Digital media companies, including Amazon, Apple, Google and Facebook, are getting an unlikely assist from President Trump against a proposed 3% tax in France on revenue derived from digital ad services and user-to-user transactions.
Specifically, the tax targets revenue derived in part off of French consumer online activities, including ecommerce, streaming video and audio.
Trump & Co. are crying foul since the tax largely applies to about 30 American companies generating at least €25 million ($27.8 million) in France and €750 million ($842 million) worldwide.
France, which has tried unsuccessfully to secure European Union support on the move, argues the traditional system doesn’t work on these companies since they operate internationally with little physical presence in the country.
“This is a concern for international trade and the wider economy if countries follow the [Digital sales tax] model and select specific sectors and groups of foreign companies for targeted tax policies,” Nicholas Bramble, trade policy counsel at Google, said in a statement.
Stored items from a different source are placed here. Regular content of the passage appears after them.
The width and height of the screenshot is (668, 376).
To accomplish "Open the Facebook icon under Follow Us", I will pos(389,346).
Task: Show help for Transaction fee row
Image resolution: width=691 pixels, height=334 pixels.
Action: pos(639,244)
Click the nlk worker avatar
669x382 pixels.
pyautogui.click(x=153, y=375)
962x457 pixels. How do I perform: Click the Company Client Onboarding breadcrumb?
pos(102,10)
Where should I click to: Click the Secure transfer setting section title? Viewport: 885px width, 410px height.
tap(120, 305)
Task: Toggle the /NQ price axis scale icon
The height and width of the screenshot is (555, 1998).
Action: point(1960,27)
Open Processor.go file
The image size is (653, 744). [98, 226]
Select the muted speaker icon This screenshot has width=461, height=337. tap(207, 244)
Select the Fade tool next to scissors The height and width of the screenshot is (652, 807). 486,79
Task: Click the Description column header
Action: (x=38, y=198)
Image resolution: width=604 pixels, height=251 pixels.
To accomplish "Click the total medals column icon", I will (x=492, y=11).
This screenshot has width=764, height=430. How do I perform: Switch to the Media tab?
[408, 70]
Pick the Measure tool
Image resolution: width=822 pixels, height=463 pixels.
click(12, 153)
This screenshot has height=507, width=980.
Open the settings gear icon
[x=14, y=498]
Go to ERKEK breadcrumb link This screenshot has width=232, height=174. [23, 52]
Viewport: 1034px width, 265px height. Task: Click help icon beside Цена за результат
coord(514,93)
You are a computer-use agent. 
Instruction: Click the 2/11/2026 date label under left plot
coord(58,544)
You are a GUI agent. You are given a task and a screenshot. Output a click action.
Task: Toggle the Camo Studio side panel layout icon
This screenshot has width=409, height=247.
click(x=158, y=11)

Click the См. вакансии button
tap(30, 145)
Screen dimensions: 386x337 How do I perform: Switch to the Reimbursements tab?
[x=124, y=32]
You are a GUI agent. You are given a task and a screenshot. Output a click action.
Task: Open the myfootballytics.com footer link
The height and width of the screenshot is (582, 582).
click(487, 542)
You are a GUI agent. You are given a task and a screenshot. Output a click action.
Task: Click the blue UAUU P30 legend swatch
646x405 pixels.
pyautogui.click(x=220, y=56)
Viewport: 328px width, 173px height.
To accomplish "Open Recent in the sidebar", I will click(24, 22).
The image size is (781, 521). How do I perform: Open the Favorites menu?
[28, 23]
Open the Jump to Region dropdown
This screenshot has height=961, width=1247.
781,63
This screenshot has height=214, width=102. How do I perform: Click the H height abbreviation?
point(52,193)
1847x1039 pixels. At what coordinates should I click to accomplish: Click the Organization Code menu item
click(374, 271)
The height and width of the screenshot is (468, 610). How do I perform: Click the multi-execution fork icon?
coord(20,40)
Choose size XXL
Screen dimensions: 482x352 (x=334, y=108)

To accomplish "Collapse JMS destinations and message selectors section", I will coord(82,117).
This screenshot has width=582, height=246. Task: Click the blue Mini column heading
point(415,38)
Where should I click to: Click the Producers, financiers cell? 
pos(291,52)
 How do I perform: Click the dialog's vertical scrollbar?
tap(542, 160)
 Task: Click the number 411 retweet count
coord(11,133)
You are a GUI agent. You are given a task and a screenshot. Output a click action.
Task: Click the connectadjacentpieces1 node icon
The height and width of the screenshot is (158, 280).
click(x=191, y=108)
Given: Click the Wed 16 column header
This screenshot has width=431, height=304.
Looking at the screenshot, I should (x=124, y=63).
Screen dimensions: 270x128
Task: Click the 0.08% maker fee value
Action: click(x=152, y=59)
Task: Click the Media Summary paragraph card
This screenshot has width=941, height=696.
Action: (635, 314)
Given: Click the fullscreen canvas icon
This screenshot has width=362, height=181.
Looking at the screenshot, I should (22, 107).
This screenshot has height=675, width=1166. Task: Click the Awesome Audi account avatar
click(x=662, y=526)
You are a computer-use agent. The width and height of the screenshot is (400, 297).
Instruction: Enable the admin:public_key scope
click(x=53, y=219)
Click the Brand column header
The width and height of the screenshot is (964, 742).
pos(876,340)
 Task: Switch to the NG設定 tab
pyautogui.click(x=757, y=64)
“The French tax is unjustifiable in that it infringes international agreements, and unreasonable in that it is discriminatory, retroactive and inconsistent with international tax policy principles.”
“They shouldn’t have done this,” Trump told the media in July. “I told them, I said, ‘Don’t do it because if you do it, I’m going to tax your wine.’”
France contends the tax would help level the playing field.
“These digital giants use our personal data, make huge profits out of these data then transfer the money somewhere else without paying their fair amount of taxes,” said French finance minister Bruno le Maire.